AIM OF THE TASK: The required answer is a copy of each line in the entries below that includes "beside".

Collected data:

• • • • • • •

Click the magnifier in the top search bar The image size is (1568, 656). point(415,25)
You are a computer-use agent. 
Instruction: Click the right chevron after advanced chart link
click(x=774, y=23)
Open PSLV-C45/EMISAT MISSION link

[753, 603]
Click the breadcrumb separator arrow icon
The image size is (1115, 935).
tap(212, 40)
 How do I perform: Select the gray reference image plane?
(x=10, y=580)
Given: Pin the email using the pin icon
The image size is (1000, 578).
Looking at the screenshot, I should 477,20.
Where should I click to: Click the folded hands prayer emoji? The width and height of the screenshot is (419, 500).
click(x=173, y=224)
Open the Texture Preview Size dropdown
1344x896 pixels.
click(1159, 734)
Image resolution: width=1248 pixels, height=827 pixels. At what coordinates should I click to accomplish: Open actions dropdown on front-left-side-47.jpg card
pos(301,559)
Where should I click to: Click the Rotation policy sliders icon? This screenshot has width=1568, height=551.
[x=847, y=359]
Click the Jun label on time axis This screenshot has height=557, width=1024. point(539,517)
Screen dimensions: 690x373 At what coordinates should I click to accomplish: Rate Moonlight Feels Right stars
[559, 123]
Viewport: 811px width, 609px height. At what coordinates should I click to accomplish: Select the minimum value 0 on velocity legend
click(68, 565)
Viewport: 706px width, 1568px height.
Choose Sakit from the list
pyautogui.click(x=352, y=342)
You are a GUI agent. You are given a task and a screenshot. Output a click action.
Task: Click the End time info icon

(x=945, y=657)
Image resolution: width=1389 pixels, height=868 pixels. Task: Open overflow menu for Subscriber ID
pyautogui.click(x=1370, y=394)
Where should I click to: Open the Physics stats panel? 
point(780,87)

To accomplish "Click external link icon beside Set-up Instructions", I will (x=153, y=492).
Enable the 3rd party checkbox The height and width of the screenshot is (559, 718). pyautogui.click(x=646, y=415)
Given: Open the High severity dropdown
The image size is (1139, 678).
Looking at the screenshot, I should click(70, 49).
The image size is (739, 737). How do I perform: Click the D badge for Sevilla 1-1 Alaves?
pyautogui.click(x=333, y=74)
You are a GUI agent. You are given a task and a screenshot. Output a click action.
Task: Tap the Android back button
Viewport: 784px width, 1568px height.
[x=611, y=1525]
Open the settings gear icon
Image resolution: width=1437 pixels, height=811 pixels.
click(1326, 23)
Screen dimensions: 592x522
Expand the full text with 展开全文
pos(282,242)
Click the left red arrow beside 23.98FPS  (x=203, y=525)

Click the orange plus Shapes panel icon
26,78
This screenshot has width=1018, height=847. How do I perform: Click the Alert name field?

• • • • • • •

EXERCISE ANSWER:
To accomplish "Click external link icon beside Set-up Instructions", I will (x=153, y=492).
Click the left red arrow beside 23.98FPS  (x=203, y=525)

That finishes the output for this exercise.